Susan:  This is quite interesting.  All of the information you presented today is tremendously helpful as we embrace a new paradigm, away from a return focus to very much of a risk focus. As I’ve said many times, we are all risk managers now. Is there anything you’d like to leave the audiences with in terms of let’s say the next several things that people should do immediately in terms of risk management action?

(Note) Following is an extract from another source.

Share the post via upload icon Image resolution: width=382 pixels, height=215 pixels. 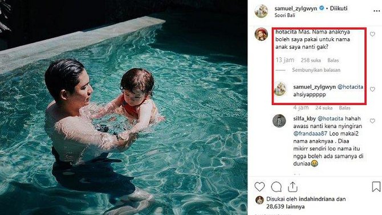292,187
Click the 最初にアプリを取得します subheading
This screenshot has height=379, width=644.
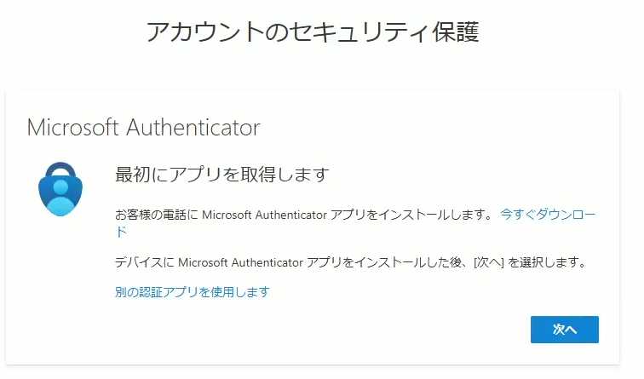(x=221, y=175)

Karlheinz:  Well, I’d like to go back to what I said initially.  I think the sheer recognition that there is quite a dramatic shift in the role of the fiduciary should grab people's attention. The world has really changed and people are being held accountable. There have been multiple lawsuits directly addressed at directors. The CEO has to sign the financial statements and so forth and so on. I don't know how far along we are in the process, how quickly some of this will work its way through Congress and be entered into law, but I wouldn’t wait for that. So, what I would like to urge is that listeners consider the changing role of the fiduciary and quickly adapt to integrating hedging as a basic principle, an ongoing principle to guides the investment process. I think it is not just a question of quickly slapping on a trade, a bond, a structured note or whatever. That’s not the answer. I think one has to do the hard work. It has to be done with top-down support and bottom-up "heavy lifting."  I think it should be done, should start with the process of conducting a broad-based risk analysis, identifying where the risks are buried to come up with a risk budgeting process. For example, we work with endowments, many of which rely on the 60-30-10 rule or 60-40. But when people find out that 90 percent of their risk is buried in the 60 percent equity, it is a big wake-up call.  Because people thought they were balanced, broadly allocated and protected. Lo and behold, it turns out that you can tell them ahead of time. You don't have to wait for the market to shock the portfolio to understand that 90 percent of the risk is embedded in the 60 percent. That is something that people have to start internalizing, recognizing, and then addressing.  I think the underlying constituency will be better off, the more broadly these thinking processes and ultimately, related strategies, will be deployed. That’s all we can hope for because we don't do these things just ourselves. We’re doing it for the benefit of others - the true risk owners.  All the fiduciary really does is serve as an agent of the underlying risk owner. 

Susan: This is food for thought for sure.  Thank you so much for your time today and we’ll look forward to speaking with you again.